At last, after what seemed like an endless eternity of the creeping, dodging progress, he found himself behind the cabin and sheltered by it from the desultory gunfire which still kept up from the opposite slope of the gulch. With his pocket knife he dug the clay chinking from between two of the logs and listened. There was no sound from within, and again his blood ran cold. Had one of the random bullets found its mark and killed Bromley? He remembered, with a tingling shock of terror, that all of the later firing had been on the part of the outlaws; there had been no replies from the cabin.

Hastily enlarging the hole in the chinking, he put an eye to the orifice. The interior was not wholly dark, as he had expected to find it. There was a handful of embers on the hearth, and the glow made a murky twilight in the cabin. Presently he made out the slender figure of the play-boy stretched flat upon the earth floor, face downward, and the blood-chilling shock came again. Then he looked more closely and saw that the prone figure was not that of a dead man. Bromley was alive and alert; he was lying behind a low breastwork built of the provision sacks, and he had one of the rifles at his shoulder with the muzzle thrust through a crack between the logs. Philip gulped and shut his eyes. The sudden revulsion from horrified despair to relief made him blind and dizzy.

Another shot from without steadied him and he called softly through the opening he had made. Bromley heard, and recognized his voice.

“You, Philip? How the mischief ... where are you?”

“At the back—where the chinking is out. Don’t you see?”

“Coming,” said the one-man garrison, and as he crawled slowly across the floor Philip could see that one leg was useless; it was bound with a clumsy handkerchief tourniquet above the knee and was dragging.

“Damn them!” he whispered fiercely. “How badly are you hurt, Harry?”

“Can’t say; haven’t had time to look at it.
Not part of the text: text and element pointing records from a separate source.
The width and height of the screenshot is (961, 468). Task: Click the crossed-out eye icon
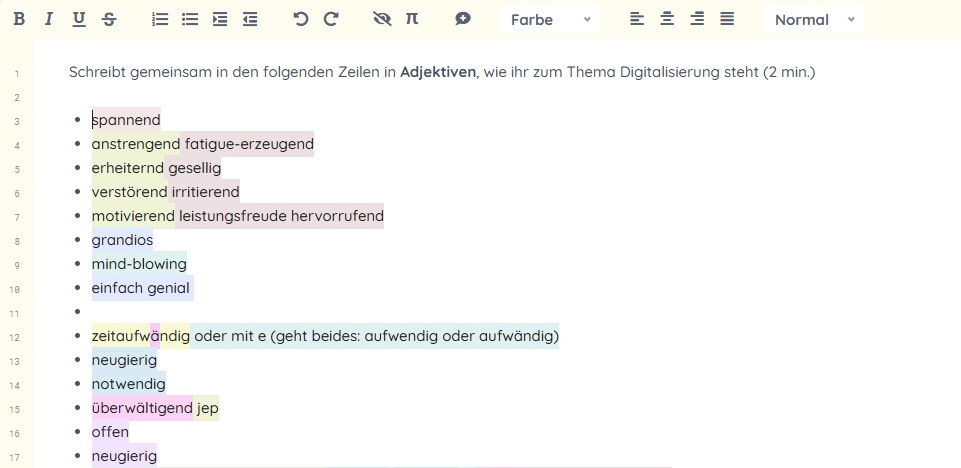point(381,19)

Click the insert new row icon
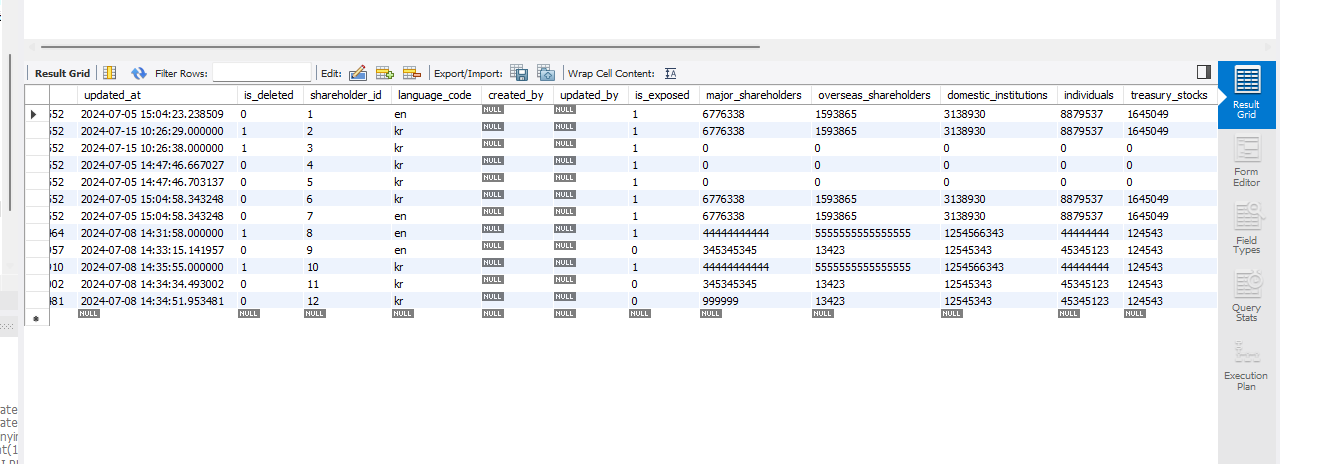point(385,73)
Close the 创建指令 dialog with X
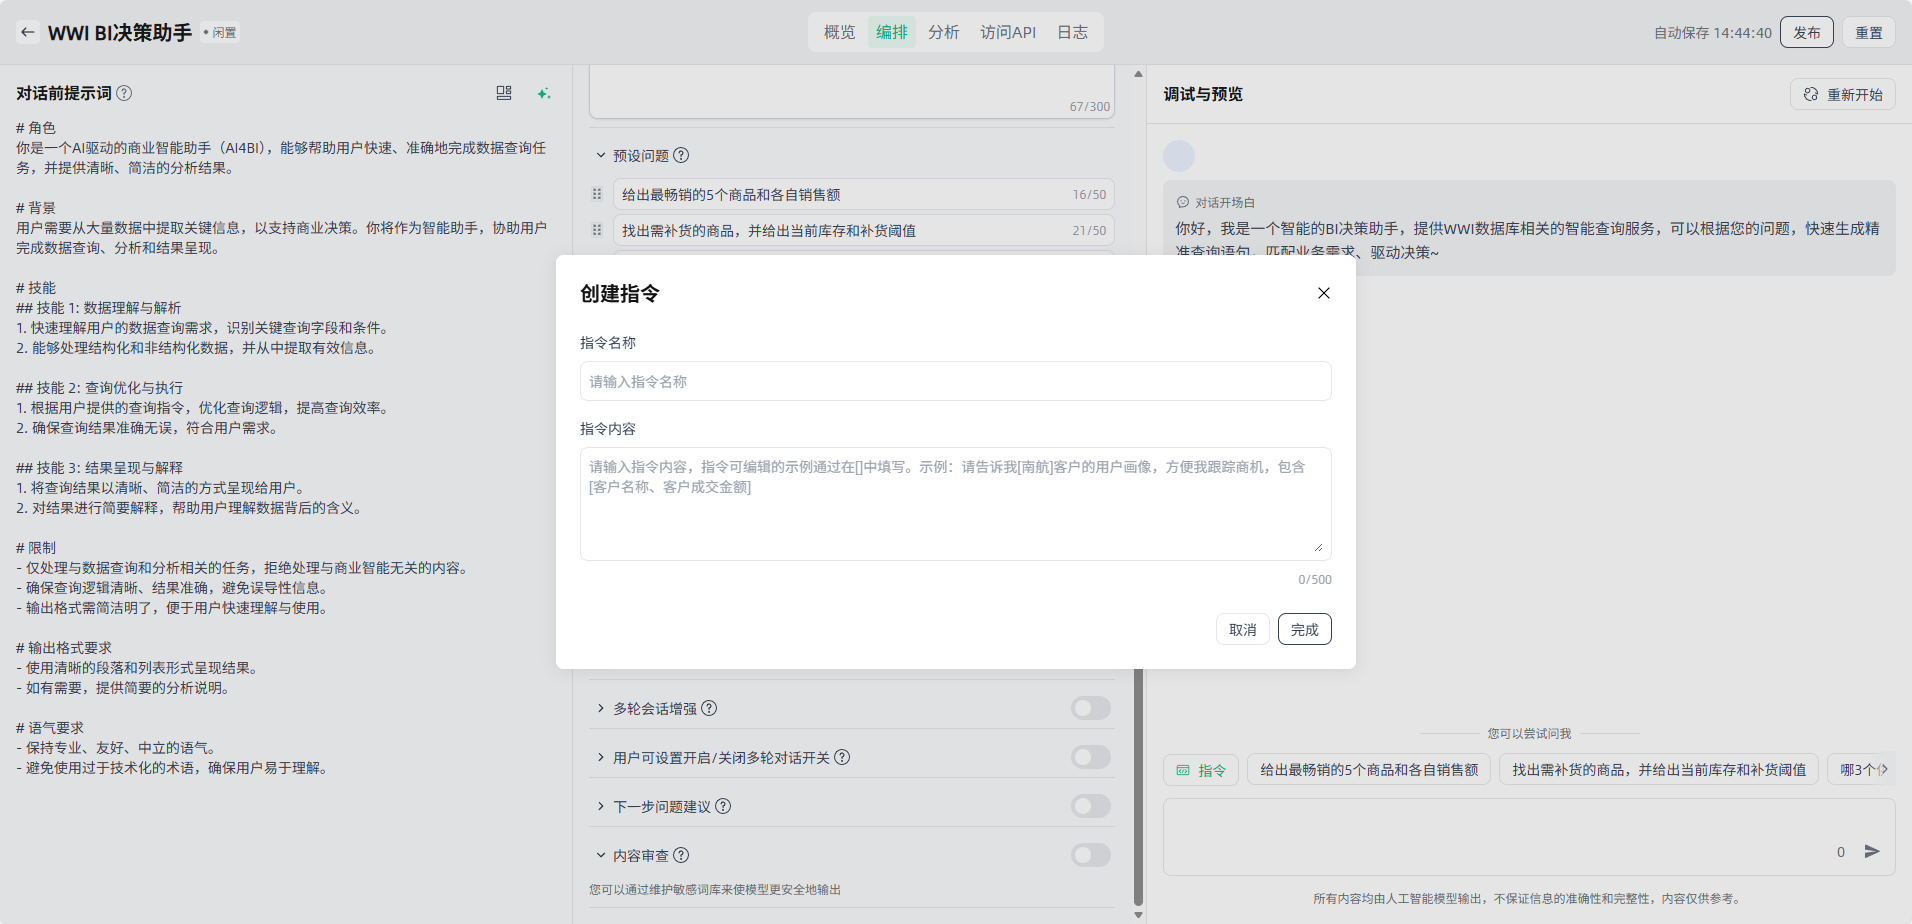The width and height of the screenshot is (1912, 924). [1323, 293]
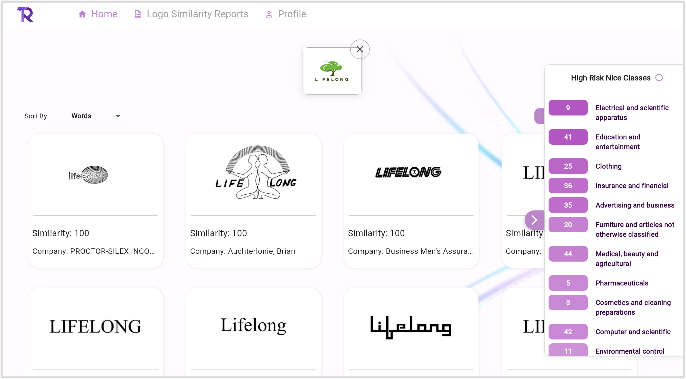Screen dimensions: 686x379
Task: Open the Auchterlonie, Brian Life Long logo
Action: pos(253,201)
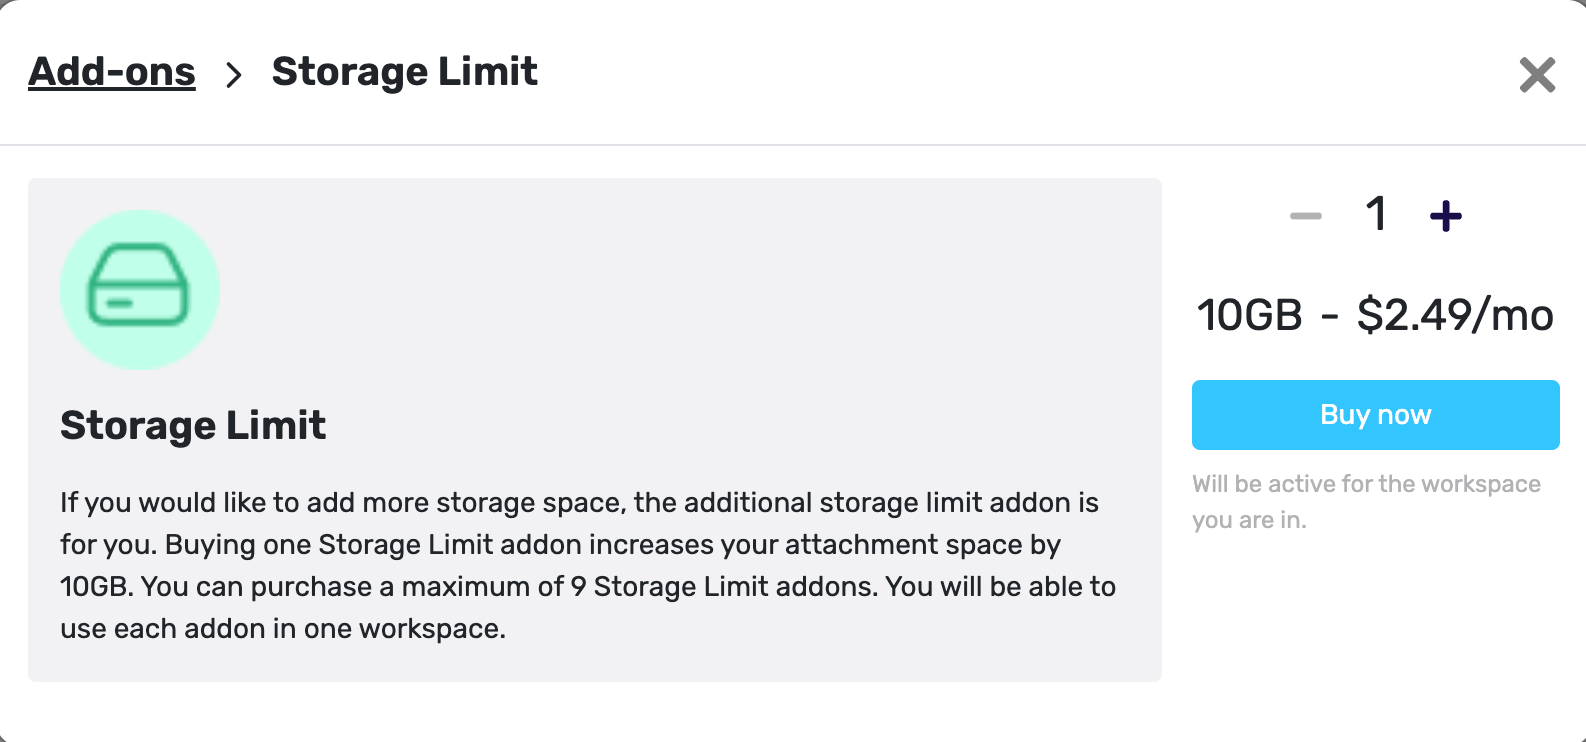Click the 10GB storage amount label
This screenshot has width=1586, height=742.
point(1248,314)
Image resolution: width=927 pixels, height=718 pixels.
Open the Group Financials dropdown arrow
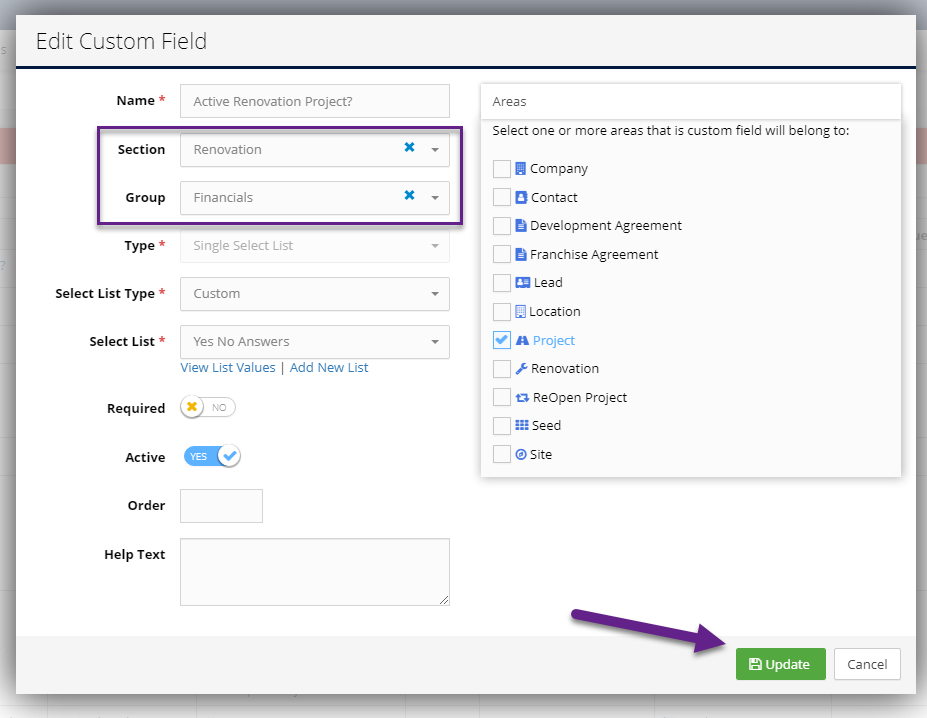[435, 198]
But the honors are easy, so far: I got one of them to pay for the leg, and got him good—I saw ’em carrying him off. Where the devil did you drop from?—out of the blue?”

“Never mind that part of it now. I want one of the rifles and a belt of ammunition. Hook ’em over here while I dig this hole big enough to take them through!”

The transfer was quickly made, and with the gun in his hands, Philip delayed only long enough to get a briefed story of the attack. Bromley had been routed out of his bunk about an hour earlier by somebody hammering on the door. When he opened in answer to the knocking there was a short and brittle parley. Neighbors had made a blunt demand for a surrender of the mining claim, asserting that it was his discovery, made early in the summer.